Georg KahmannGymnasium Türkheim
Die Brüssel-Exkursion hat deutlich gemacht, wie weit wir bereits beim Bau eines gemeinsamen Hauses Europa vorangekommen sind. Wir haben Menschen kennengelernt, die sich tagtäglich für die Belange und die Zukunftsfähigkeit der Menschen im geeinten Europa mit Herz und Verstand einsetzen. Diese Haltung nehme ich mit in den Unterricht.
Daniel GlageSchule am Tierpark
Die Brüssel Exkursion hat mir bewusst gemacht, auf welche europäischen Errungenschaften der letzten Jahrzehnte wir heute stolz sein dürfen. Genau diese müssen wir gemeinsam wahren und unseren Schülerinnen und Schülern aufzeigen, dass der Erhalt nicht selbstverständlich ist.
Daniel Nowotny-PioroUrsulinenschule Fritzlar
Verbraucherbildung an Schulen heißt auch, die Schüler:innen für die EU zu begeistern. Für unseren nächsten Verbraucherschutztag werde ich dieses Thema stärker in den Fokus rücken.
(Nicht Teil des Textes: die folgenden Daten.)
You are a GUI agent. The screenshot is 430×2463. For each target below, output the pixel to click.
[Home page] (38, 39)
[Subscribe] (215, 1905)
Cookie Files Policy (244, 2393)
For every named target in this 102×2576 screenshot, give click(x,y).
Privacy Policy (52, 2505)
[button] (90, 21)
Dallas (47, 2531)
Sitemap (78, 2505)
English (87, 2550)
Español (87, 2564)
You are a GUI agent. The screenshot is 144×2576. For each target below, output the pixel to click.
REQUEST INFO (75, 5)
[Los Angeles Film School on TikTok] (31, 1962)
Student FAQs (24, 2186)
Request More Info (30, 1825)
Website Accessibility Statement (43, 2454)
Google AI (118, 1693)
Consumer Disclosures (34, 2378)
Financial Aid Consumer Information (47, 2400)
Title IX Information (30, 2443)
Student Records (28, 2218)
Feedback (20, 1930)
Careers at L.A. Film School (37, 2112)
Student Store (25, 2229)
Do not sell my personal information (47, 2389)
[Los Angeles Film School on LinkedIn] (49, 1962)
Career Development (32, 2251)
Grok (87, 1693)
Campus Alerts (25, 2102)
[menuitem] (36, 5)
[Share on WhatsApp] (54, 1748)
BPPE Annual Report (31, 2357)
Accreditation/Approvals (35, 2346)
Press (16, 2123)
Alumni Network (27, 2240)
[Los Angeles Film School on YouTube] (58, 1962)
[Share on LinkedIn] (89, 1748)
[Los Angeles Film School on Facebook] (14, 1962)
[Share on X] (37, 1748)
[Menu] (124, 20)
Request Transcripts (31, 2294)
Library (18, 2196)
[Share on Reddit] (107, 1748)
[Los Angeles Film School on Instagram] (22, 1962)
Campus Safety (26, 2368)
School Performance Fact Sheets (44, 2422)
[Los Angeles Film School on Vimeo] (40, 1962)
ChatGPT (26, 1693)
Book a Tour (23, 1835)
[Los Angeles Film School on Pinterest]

Christina WeiseKarl-Volkmar-Stoy-Schule Jena
Die Teilnahme an der Exkursion zur Europäischen Kommission war eine sehr bereichernde Erfahrung, die mir einen Einblick in die komplexe Arbeit und die aktuellen verbraucherpolitischen Themen der EU ermöglichte. Besonders wertvoll für meine tägliche Arbeit war die Auseinandersetzung mit zentralen Zukunftsfragen wie der Regulierung von Künstlicher Intelligenz und der Bekämpfung von Desinformation, sowie die Themen des Green Deals und des Digitalen Dienste Gesetzes, insbesondere mit Blick darauf, wie die EU ambitionierte Nachhaltigkeits- und Digitalisierungsziele in Einklang mit den Rechten der Verbraucherinnen und Verbraucher bringen möchte.